Give the lines of the records from the line containing "Task: Click the Outputs paper-plane icon" up to and including the line containing "Looking at the screenshot, I should pos(234,1109)." as a JSON list of strings. Use one string per line and omit blank lines.

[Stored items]
-- Start --
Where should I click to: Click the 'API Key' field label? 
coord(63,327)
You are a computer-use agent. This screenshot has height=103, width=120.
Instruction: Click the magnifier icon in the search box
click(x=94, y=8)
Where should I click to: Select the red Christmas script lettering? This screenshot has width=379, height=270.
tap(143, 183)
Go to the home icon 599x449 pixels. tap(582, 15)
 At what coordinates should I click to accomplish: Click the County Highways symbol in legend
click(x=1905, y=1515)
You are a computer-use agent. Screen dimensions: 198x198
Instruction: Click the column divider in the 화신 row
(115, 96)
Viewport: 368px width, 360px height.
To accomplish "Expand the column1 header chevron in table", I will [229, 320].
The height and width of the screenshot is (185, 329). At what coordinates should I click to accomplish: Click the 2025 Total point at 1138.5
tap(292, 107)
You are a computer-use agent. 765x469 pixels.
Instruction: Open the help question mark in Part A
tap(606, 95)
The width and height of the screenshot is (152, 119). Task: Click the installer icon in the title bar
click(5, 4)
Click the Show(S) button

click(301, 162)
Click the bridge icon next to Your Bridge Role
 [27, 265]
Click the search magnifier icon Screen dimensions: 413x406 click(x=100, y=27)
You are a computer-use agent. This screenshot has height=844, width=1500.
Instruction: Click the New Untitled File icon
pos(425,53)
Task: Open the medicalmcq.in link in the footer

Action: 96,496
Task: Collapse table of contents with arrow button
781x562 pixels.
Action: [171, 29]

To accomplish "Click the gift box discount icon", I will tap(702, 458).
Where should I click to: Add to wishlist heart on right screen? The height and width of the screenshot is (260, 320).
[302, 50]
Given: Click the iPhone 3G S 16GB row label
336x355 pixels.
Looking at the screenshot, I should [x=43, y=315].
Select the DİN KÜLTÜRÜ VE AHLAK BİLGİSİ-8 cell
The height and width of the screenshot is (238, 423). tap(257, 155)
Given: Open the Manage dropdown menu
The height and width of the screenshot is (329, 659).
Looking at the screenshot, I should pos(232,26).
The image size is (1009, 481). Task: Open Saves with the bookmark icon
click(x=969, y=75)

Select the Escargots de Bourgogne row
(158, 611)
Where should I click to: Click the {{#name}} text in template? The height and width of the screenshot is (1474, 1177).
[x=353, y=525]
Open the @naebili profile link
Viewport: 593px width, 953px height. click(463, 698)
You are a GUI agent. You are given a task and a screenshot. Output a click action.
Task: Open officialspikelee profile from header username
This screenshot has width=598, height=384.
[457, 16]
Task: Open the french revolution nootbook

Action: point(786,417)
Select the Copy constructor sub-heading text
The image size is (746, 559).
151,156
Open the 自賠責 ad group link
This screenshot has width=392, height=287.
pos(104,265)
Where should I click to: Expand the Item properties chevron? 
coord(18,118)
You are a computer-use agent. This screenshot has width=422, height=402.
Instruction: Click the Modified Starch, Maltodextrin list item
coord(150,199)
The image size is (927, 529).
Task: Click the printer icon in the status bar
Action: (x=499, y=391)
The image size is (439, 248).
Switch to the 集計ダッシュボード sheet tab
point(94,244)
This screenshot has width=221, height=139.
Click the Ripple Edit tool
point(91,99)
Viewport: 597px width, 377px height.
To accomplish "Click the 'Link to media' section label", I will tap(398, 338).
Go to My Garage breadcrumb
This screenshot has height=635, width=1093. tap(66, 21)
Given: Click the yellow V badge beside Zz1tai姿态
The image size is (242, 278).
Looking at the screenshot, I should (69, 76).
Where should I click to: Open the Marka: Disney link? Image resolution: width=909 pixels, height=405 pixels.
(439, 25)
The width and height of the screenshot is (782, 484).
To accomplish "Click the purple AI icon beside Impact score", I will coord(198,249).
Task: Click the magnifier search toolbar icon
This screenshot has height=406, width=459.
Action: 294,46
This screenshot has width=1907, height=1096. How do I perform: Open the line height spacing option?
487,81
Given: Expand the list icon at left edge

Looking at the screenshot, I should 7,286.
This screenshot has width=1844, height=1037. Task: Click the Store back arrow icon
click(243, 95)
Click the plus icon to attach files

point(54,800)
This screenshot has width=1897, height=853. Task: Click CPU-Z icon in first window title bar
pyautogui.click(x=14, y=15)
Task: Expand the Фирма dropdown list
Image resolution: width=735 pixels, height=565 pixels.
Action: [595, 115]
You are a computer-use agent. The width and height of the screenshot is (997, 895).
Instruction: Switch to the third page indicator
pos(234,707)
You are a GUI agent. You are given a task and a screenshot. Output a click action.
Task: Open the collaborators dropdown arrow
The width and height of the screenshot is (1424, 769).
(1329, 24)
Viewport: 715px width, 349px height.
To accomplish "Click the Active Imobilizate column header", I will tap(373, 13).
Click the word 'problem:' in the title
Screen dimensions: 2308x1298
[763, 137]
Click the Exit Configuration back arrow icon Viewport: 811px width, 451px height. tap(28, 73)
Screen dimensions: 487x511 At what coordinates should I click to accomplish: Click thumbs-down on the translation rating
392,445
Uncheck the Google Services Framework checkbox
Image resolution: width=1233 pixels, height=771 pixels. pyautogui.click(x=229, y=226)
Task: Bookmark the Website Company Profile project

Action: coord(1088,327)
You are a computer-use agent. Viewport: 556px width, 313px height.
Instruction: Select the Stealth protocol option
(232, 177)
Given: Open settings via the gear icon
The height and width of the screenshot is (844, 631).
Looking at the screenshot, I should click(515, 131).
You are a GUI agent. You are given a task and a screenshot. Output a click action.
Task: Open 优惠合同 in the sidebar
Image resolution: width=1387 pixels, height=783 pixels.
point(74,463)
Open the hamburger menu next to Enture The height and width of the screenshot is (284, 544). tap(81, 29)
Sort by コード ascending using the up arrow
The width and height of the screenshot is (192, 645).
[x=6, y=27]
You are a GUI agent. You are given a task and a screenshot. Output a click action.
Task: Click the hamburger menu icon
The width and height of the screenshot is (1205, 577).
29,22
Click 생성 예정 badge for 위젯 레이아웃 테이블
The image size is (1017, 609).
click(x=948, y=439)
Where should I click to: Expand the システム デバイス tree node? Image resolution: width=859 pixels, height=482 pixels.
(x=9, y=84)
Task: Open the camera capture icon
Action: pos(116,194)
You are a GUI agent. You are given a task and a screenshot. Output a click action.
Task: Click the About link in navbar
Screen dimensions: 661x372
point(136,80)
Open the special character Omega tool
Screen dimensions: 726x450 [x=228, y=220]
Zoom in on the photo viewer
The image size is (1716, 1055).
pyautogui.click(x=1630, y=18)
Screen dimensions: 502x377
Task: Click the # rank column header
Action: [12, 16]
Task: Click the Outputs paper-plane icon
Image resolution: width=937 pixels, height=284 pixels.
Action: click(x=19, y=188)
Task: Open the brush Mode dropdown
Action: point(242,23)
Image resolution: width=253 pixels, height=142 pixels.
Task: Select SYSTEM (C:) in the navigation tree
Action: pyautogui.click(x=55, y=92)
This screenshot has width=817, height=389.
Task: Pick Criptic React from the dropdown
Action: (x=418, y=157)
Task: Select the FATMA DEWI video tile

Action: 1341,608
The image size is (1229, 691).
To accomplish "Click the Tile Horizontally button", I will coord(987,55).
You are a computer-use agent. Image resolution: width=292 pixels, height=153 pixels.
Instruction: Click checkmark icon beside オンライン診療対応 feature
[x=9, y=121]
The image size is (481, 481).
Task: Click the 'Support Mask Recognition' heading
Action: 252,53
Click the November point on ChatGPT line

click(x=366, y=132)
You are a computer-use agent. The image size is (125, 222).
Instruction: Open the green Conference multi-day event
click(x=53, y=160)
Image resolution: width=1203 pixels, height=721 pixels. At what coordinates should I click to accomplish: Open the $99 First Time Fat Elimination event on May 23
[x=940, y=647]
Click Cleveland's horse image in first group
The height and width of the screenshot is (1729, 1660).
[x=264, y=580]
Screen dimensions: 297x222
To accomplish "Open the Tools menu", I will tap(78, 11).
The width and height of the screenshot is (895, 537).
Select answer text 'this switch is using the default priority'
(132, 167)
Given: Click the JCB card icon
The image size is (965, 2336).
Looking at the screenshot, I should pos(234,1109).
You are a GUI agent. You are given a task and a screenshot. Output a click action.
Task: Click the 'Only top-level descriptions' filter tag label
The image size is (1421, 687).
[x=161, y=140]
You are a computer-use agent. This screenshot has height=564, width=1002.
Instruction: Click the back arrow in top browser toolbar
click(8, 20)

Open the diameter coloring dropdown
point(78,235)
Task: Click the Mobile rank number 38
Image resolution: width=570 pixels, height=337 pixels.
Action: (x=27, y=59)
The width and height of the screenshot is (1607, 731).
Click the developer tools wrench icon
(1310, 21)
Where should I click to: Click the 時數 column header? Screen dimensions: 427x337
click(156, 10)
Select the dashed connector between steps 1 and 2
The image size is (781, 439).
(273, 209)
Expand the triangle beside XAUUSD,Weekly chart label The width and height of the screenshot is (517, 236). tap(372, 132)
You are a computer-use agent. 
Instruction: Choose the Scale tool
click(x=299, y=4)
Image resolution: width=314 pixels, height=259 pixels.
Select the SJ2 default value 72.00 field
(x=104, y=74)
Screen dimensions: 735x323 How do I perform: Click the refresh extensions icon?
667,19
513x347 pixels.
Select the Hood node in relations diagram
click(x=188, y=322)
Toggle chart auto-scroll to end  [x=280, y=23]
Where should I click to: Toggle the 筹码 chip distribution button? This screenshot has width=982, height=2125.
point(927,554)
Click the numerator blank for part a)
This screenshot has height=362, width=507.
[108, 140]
-- End --
**Task output:**
[
  "Task: Click the Outputs paper-plane icon",
  "Image resolution: width=937 pixels, height=284 pixels.",
  "Action: click(x=19, y=188)",
  "Task: Open the brush Mode dropdown",
  "Action: point(242,23)",
  "Image resolution: width=253 pixels, height=142 pixels.",
  "Task: Select SYSTEM (C:) in the navigation tree",
  "Action: pyautogui.click(x=55, y=92)",
  "This screenshot has width=817, height=389.",
  "Task: Pick Criptic React from the dropdown",
  "Action: (x=418, y=157)",
  "Task: Select the FATMA DEWI video tile",
  "Action: 1341,608",
  "The image size is (1229, 691).",
  "To accomplish \"Click the Tile Horizontally button\", I will coord(987,55).",
  "You are a computer-use agent. Image resolution: width=292 pixels, height=153 pixels.",
  "Instruction: Click checkmark icon beside オンライン診療対応 feature",
  "[x=9, y=121]",
  "The image size is (481, 481).",
  "Task: Click the 'Support Mask Recognition' heading",
  "Action: 252,53",
  "Click the November point on ChatGPT line",
  "click(x=366, y=132)",
  "You are a computer-use agent. The image size is (125, 222).",
  "Instruction: Open the green Conference multi-day event",
  "click(x=53, y=160)",
  "Image resolution: width=1203 pixels, height=721 pixels. At what coordinates should I click to accomplish: Open the $99 First Time Fat Elimination event on May 23",
  "[x=940, y=647]",
  "Click Cleveland's horse image in first group",
  "The height and width of the screenshot is (1729, 1660).",
  "[x=264, y=580]",
  "Screen dimensions: 297x222",
  "To accomplish \"Open the Tools menu\", I will tap(78, 11).",
  "The width and height of the screenshot is (895, 537).",
  "Select answer text 'this switch is using the default priority'",
  "(132, 167)",
  "Given: Click the JCB card icon",
  "The image size is (965, 2336).",
  "Looking at the screenshot, I should pos(234,1109)."
]